**Records supplied**
_ _ _ _ _ _ _

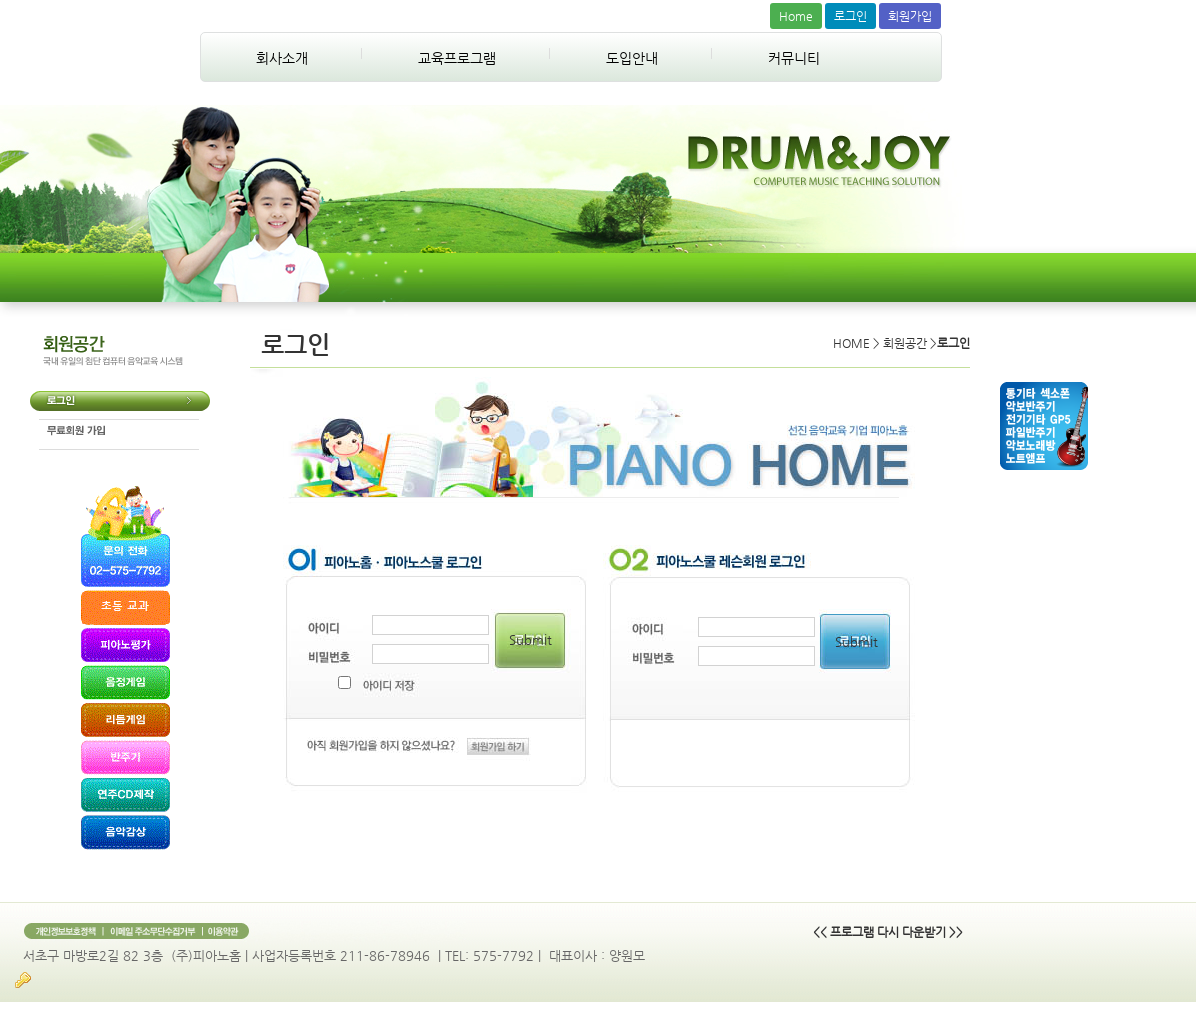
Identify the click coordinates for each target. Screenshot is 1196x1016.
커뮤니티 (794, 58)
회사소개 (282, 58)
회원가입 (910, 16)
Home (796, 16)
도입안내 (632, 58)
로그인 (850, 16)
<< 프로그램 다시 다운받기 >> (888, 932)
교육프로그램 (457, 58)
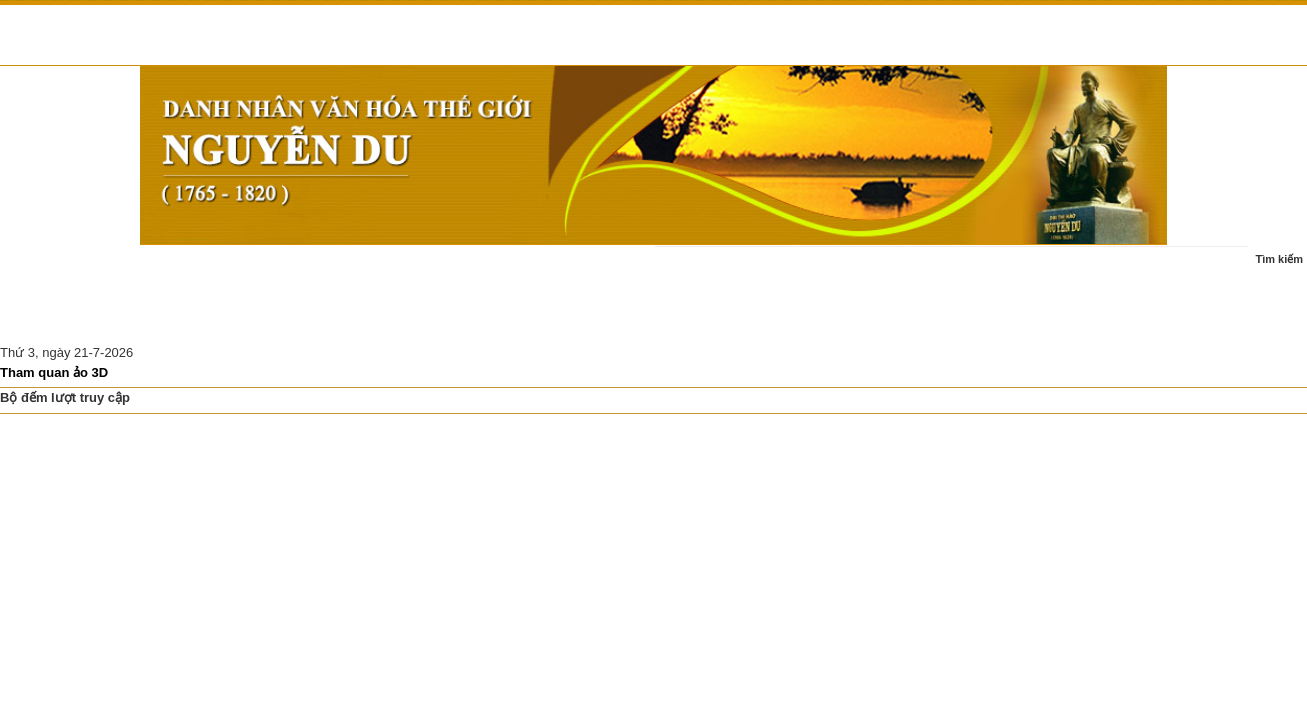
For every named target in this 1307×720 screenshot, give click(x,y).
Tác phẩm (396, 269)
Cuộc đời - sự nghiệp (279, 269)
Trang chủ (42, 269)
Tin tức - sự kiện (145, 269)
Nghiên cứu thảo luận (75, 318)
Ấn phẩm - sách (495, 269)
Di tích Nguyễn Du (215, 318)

_ _ _ _ _ _ _

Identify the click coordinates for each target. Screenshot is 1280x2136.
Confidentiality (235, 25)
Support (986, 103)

_ _ _ _ _ _ _

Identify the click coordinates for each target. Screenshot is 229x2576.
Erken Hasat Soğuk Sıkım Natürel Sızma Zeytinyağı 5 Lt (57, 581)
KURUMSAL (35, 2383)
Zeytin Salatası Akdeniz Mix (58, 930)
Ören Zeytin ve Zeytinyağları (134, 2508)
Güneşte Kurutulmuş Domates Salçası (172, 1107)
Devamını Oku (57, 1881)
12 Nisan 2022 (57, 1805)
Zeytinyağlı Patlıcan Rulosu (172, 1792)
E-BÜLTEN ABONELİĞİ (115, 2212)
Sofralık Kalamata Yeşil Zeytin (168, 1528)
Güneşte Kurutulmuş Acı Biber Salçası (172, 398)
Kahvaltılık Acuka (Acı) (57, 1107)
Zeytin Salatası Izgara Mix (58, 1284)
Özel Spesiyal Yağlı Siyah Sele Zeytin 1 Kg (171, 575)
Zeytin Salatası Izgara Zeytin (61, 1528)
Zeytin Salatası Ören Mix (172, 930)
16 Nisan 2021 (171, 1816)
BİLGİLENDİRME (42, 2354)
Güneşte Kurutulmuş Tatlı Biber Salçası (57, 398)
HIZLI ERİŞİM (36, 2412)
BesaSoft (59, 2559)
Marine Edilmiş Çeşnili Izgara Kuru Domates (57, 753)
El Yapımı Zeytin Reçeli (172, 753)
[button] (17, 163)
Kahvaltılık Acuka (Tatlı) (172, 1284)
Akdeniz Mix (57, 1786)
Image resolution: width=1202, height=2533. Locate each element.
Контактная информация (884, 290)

_ _ _ _ _ _ _

**What you will do**
Could you copy out the records from the line with "Screenshot is 1196x1016." to the line with "Di tích Nguyễn Du (215, 318)", keeping every line the same and leaving out the pictures?

**Correct output**
Identify the click coordinates for each target. Screenshot is 1196x1016.
커뮤니티 (794, 58)
회사소개 (282, 58)
회원가입 (910, 16)
Home (796, 16)
도입안내 (632, 58)
로그인 (850, 16)
<< 프로그램 다시 다운받기 >> (888, 932)
교육프로그램 (457, 58)
For every named target in this 1307×720 screenshot, give click(x,y).
Tác phẩm (396, 269)
Cuộc đời - sự nghiệp (279, 269)
Trang chủ (42, 269)
Tin tức - sự kiện (145, 269)
Nghiên cứu thảo luận (75, 318)
Ấn phẩm - sách (495, 269)
Di tích Nguyễn Du (215, 318)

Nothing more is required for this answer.